There is one thing, however, that catches my attention. Remember the SamKnows speed test from earlier?
Isn’t it interesting that this test isn’t actually that bad, yet the data from the whitebox looks terrible? If tests on that page are being served by their UK based server (and they don’t have peers on other networks around the world), then how and why could speed tests from there be not too bad, while data from the whitebox is so terrible? The latency figure is interesting, though – its close to the latency of the server at 18.104.22.168, which seems to be within the ABB network. If that’s the case, why aren’t 100% of the whitebox’s bandwidth tests being performed against that server instead of to servers on the other side of the planet?
Assuming the whitebox itself isn’t faulty, there is one possible explanation for the poor performance, which is routine in network management – traffic prioritisation. If other network operators were to deliberately de-prioritise traffic to specific servers, or specific types of traffic from external sources, they could artificially prejudice results like this. You can see from the route traces above that this whitebox traffic passes over other provider networks. In the absence of enforceable Net Neutrality legislation, this is yet another reason that speed measurement target servers should be located inside the networks of their respective RSPs.

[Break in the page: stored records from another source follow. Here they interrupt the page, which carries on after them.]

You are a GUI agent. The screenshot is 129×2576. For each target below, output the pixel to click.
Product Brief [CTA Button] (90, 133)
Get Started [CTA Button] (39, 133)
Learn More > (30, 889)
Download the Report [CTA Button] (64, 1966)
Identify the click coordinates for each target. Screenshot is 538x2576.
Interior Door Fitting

Whatever the cause behind what I’ve seen with the whitebox device at my premises, the data it’s generating is bad, but what’s most concerning is that this bad data is informing policy. To draw an analogy, it’s like making policy decisions on road safety in Sydney based on road accident data from Cairo. The overall bandwidth and responsiveness of the network from my premises to servers based in the UK and the USA is only relevant if you’re designing a global network and you’re interested in dramatic increases in bandwidth between continents. If you want to know what the performance of my NBN service is, you can only measure it from my premises back to my RSP.
Whether this traffic is subject to network prioritisation or not doesn’t matter too much. The reality is that there are far too many variables involved across multiple, disparate, uncontrolled environments to make such measurements useful and valid. The only way to measure the performance of retail services is to test their connection from the premises back to the ISP/RSP’s network, or back to some transparent, independent central network within Australia that is well understood and is guaranteed to provide reliable and unbiased access to all RSPs equally. It appears SamKnows has such a server already within ABB’s network, so we can assume they probably have something similar within the networks of other Australian RSPs. If that’s they case, why aren’t the whiteboxes performing bandwidth tests against their respective RSP-located servers exclusively?

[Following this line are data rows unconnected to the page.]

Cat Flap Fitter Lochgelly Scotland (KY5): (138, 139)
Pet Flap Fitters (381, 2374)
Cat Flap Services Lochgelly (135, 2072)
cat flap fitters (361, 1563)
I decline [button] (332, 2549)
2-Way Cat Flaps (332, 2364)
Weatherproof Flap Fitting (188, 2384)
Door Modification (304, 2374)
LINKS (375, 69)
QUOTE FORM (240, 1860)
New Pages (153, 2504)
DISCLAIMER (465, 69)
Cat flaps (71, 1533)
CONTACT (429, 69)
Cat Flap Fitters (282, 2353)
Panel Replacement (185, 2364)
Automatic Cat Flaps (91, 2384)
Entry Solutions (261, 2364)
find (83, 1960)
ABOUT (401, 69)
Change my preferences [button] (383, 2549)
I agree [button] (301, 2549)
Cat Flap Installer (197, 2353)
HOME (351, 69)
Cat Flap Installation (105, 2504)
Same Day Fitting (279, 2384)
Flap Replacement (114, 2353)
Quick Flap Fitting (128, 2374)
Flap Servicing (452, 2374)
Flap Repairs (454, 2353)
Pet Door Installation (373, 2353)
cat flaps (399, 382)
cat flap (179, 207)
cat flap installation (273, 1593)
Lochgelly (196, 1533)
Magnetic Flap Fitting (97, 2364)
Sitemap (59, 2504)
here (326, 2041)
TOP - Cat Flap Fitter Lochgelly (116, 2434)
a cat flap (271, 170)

The SamKnows whitebox that I have doesn’t do that, and the data it generates is added to the pool of data that is being reported to the ACCC, who are publishing it in reports that are then referred to by RSPs to sell their services, the ACCC to criticise what they believe is poor performance, and the Parliament to debate policy. Unless this monitoring programme is completely overhauled to ensure the whiteboxes are only measuring performance against RSP hosted servers (or at the very least network agnostic servers hosted within Australia) and there is complete transparency around the way these devices are operating in future, it should be scrapped. Because right now all we know is we have bad data that can’t be trusted, and when you use that in the belief that it’s reliable it’s worse than if you weren’t doing any measurement at all.